I routinely engage with corporate executives at pro-ESG institutions, including public companies, asset managers and proxy advisers. (“ESG” stands for environmental, social and governance, factors to be considered by corporations and investors when making business decisions.)
While objective in theory, in practice, you will find no light between the typical ESG platform and the governance wish list of Elizabeth Warren. ESG is, in practice, a Trojan horse for partisan policies for those unable to implement them via legislation.
There is a specific type of individual routinely found on these calls — distinctive in their ability to (1) filibuster in corporate-speak, (2) brazenly ignore compelling evidence of bias, and (3) throw handfuls of factually implausible explanations for that bias against the wall in hopes that some of it will stick, or at least distract until the call ends.
For example, over the years, a number of these actors have supported zero — as in not a single one — of our or our allies’ “anti-ESG” (or, more accurately, “pro-fiduciary-duty” or “pro-prosperity”) shareholder proposals despite supporting significant percentages of pro-ESG proposals, amounting to a vast amount of partisanship.
This is in the face of proposals mimicking pro-ESG proposals but for their viewpoint diversity. For example, proposals for a diversity, equity and inclusion audit to root out White supremacy or gender equity codes or catastrophizing that failure to abandon all oil and gas activities will result in stranded assets may generate 30 percent support. However, let someone submit the exact proposal only with a reverse discrimination viewpoint or green-stranded assets as the focal point, and, suddenly, no support can be found.
The explanations for this overt bias don’t hold up under the most basic scrutiny.
On a recent call, the following excuses were given: (1) “We are merely implementing our clients’ preferences.” (2) “There is no evidence your proposals address issues that are material to the bottom line.” (3) “Your language is incendiary.” (4) “The issues you raise do not constitute big issues or big problems or real controversies.
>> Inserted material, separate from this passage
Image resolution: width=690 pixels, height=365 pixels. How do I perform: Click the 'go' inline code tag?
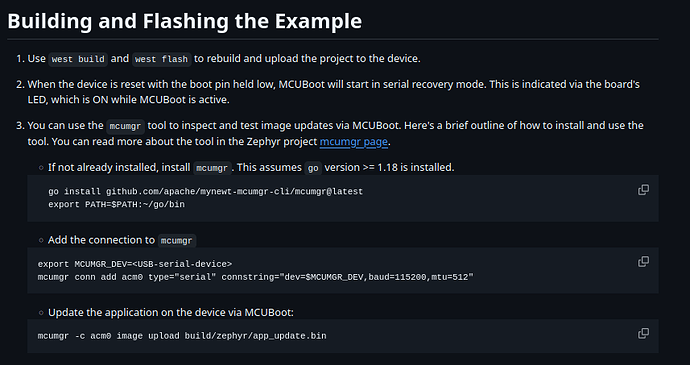click(313, 168)
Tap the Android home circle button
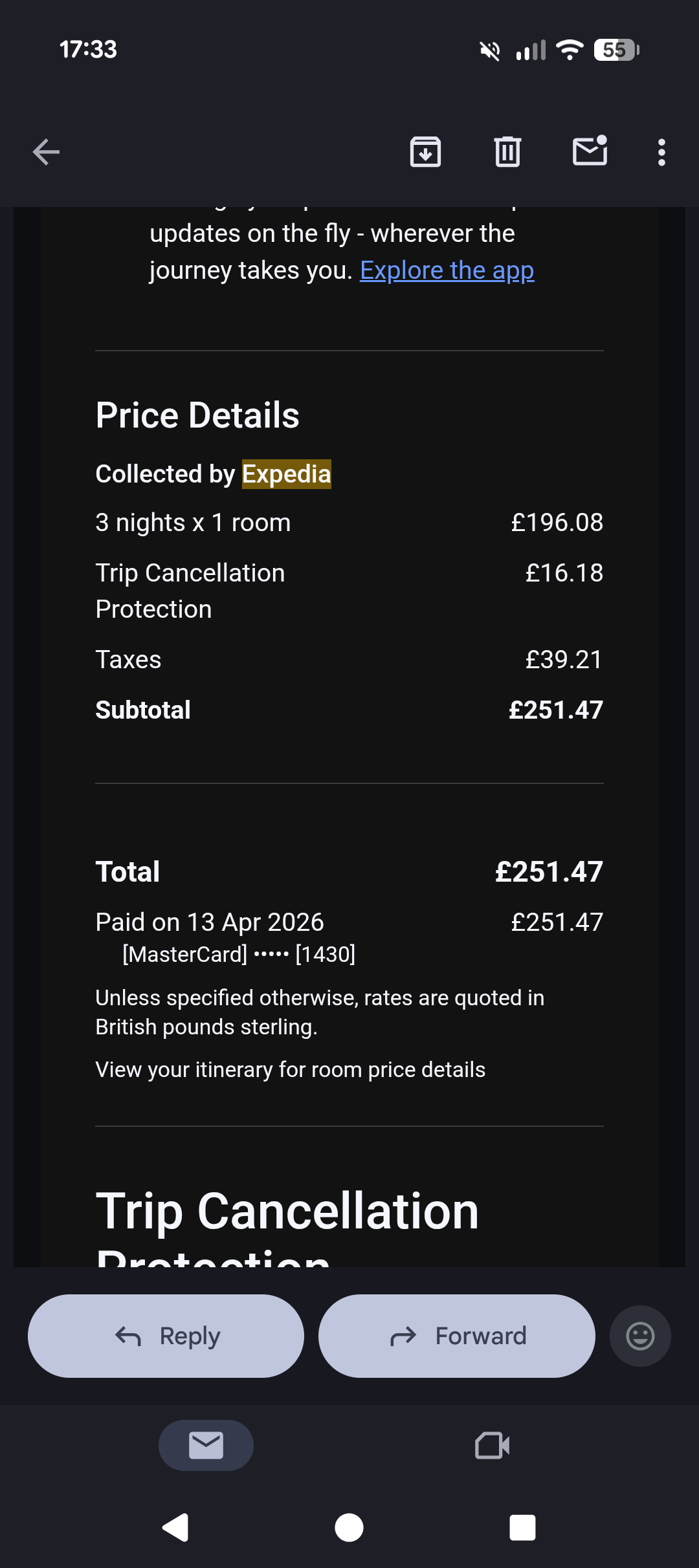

You’re simply grabbing one-off headlines.” (5) “Your proposals don’t implicate reputational risk.”
Most of these are factually unsupportable because the issues are some of the most significant to corporations, including racial discrimination, transgenderism support and climate policies. As for client preferences, that could be a legitimate excuse. This could also signal that these institutions are running cover for fiduciaries to breach their duties in pursuit of ideological ends.
Finally, the language may be incendiary — to a leftist.
This leads to a recent book review of “The Total State: How Liberal Democracies Become Tyrannies,” by Auron MacIntyre. The review makes six points: (1) America is effectively run by a managerial elite. (2) This managerial power constantly seeks to expand and centralize its power. (3) “Naturally, managers have a material incentive to make alleging the virtues of control and top-down social engineering the locus of their moral and ideological beliefs.” (4) Having passed “through the same educational institutions … they are enculturated with the same language, cultural sensibilities, and ideological prejudices as their peers.” (5) “This unification means that competence in a given organization is of less importance to one’s career than an ability to demonstrate loyalty and acceptance within the managerial class. Refuse to hold the correct opinions and your professional future across the managerial world — now global — is permanently tarnished.” (6) “Faced with the need to maintain a façade of … legitimacy, the managerial regime’s solution has been … to seek to manage the will of the people. … Hence the belief in the need to tell ‘noble lies’ …; hence, the constant media gaslighting; hence, the vast … censorship-industrial complex.”
All of this explains a lot. These managerial types — the “VP of Corporate Diversity and Green Energy” et al. — are all in on ESG. There hasn’t been a more significant “brand” for centralizing power in the managerial elite since the New York Times praised Joseph Stalin’s five-year plans. These managerial elite are going to be black belts in corporate doublespeak. They are going to be all-in on the lies they must spout to maintain their status.
Now, if I can stop letting them get under my skin.